Supplied records -
* START *

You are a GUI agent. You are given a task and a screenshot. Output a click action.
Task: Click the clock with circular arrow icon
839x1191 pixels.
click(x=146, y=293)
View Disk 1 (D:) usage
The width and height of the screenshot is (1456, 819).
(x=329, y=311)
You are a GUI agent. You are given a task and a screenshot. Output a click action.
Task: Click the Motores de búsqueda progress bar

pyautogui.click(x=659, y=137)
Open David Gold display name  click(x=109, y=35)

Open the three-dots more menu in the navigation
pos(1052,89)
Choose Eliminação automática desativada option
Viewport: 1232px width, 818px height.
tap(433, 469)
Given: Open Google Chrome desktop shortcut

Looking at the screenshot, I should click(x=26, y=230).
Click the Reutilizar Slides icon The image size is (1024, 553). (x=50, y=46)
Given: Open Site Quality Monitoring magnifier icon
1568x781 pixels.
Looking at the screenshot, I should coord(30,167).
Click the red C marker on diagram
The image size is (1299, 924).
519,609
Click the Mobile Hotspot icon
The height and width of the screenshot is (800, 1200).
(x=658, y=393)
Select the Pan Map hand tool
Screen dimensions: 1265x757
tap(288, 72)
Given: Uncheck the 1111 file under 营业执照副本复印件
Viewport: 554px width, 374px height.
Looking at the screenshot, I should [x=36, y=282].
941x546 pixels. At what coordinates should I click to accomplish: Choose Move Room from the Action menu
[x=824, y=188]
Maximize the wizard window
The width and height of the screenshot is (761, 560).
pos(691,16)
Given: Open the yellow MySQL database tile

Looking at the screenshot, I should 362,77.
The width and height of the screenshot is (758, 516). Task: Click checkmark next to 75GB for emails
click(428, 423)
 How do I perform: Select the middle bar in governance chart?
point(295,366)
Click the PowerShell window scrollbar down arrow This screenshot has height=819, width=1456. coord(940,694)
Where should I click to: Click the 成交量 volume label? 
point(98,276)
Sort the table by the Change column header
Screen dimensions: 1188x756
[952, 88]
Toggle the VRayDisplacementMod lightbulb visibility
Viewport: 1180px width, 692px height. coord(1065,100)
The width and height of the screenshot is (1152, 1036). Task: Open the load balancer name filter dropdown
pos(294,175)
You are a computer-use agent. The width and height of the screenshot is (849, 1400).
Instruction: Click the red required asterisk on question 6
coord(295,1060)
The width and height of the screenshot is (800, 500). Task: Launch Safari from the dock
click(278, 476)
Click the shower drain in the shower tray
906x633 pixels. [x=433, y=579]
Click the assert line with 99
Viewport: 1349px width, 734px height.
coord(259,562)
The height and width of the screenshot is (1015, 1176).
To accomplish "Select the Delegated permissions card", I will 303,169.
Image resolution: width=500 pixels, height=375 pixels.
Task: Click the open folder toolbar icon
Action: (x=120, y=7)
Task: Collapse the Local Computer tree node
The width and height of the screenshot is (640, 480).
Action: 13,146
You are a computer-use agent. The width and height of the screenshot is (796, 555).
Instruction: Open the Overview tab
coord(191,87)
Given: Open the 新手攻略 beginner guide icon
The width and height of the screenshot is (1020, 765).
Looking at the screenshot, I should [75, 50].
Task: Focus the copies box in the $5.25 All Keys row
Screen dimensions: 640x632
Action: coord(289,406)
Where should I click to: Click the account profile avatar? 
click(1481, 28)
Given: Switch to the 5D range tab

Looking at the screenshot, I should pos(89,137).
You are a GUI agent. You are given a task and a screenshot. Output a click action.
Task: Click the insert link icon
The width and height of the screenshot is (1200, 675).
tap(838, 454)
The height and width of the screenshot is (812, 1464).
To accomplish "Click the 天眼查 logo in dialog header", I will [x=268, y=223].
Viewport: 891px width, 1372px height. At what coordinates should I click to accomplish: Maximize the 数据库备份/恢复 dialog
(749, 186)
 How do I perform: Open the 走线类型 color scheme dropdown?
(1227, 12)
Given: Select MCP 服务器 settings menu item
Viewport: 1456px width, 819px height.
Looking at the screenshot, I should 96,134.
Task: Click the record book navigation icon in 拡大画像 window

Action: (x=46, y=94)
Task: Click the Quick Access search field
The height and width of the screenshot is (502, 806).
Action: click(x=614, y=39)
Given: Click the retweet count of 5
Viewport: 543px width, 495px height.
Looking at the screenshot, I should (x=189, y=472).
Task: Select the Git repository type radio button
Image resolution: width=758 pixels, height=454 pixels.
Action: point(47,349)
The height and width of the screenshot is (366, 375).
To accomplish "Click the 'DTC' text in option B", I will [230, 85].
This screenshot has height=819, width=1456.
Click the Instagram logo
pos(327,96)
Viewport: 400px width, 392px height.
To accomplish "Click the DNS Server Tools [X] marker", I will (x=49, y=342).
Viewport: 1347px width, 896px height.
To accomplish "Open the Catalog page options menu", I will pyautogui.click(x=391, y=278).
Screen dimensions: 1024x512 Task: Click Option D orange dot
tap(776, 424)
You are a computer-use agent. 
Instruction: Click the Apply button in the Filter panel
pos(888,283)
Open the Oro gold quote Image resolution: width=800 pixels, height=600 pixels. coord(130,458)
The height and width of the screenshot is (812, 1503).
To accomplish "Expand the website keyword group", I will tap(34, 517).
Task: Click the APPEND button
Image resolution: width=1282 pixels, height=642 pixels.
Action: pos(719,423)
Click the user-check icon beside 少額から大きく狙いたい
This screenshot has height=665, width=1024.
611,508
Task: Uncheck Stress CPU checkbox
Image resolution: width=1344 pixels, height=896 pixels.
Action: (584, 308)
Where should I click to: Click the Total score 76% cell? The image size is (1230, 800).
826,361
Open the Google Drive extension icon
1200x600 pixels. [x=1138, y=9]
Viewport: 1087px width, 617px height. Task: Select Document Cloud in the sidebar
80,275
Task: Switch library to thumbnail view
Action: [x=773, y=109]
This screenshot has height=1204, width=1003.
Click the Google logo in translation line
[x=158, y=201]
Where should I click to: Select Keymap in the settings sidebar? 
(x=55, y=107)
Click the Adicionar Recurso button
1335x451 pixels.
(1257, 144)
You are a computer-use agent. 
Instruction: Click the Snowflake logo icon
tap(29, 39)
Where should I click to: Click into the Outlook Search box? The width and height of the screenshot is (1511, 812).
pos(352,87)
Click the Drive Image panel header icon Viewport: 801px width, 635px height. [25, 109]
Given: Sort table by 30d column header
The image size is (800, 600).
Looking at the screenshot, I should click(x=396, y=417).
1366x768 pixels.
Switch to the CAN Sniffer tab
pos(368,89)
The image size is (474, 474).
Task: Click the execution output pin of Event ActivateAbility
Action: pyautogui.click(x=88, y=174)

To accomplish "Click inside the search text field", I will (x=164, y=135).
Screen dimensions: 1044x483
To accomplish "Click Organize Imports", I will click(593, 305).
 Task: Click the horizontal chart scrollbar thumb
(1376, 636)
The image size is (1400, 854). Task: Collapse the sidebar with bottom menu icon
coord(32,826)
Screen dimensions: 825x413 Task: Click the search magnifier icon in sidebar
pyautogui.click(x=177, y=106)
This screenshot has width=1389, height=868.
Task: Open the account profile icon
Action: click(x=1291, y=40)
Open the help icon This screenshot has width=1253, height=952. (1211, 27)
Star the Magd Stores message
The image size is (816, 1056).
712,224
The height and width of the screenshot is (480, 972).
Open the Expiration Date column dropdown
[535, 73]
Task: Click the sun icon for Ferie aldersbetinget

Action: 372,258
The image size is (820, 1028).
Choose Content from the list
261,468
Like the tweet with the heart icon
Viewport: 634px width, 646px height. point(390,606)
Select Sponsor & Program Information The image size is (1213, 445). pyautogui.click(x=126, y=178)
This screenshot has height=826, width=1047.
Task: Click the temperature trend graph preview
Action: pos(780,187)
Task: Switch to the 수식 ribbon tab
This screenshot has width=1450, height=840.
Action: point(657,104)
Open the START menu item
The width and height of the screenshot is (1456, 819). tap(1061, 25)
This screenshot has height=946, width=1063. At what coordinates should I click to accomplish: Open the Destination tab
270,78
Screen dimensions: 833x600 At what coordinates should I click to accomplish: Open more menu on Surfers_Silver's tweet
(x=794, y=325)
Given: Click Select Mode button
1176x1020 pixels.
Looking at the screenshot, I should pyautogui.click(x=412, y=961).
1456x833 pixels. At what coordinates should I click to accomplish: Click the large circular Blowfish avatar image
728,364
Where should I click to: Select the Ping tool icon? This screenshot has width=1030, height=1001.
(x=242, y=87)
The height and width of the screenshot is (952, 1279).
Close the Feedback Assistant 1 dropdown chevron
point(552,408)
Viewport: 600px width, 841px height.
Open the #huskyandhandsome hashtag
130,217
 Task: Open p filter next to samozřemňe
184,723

* END *

What is required - Rewrite the entries from the start through the line containing "Looking at the screenshot, I should [x=36, y=282].", replacing "Mobile Hotspot" with "Wi-Fi Hotspot" and changing nothing else.

The answer -
You are a GUI agent. You are given a task and a screenshot. Output a click action.
Task: Click the clock with circular arrow icon
839x1191 pixels.
click(x=146, y=293)
View Disk 1 (D:) usage
The width and height of the screenshot is (1456, 819).
(x=329, y=311)
You are a GUI agent. You are given a task and a screenshot. Output a click action.
Task: Click the Motores de búsqueda progress bar

pyautogui.click(x=659, y=137)
Open David Gold display name  click(x=109, y=35)

Open the three-dots more menu in the navigation
pos(1052,89)
Choose Eliminação automática desativada option
Viewport: 1232px width, 818px height.
tap(433, 469)
Given: Open Google Chrome desktop shortcut

Looking at the screenshot, I should click(x=26, y=230).
Click the Reutilizar Slides icon The image size is (1024, 553). (x=50, y=46)
Given: Open Site Quality Monitoring magnifier icon
1568x781 pixels.
Looking at the screenshot, I should coord(30,167).
Click the red C marker on diagram
The image size is (1299, 924).
519,609
Click the Wi-Fi Hotspot icon
The height and width of the screenshot is (800, 1200).
(x=658, y=393)
Select the Pan Map hand tool
Screen dimensions: 1265x757
tap(288, 72)
Given: Uncheck the 1111 file under 营业执照副本复印件
Viewport: 554px width, 374px height.
Looking at the screenshot, I should [x=36, y=282].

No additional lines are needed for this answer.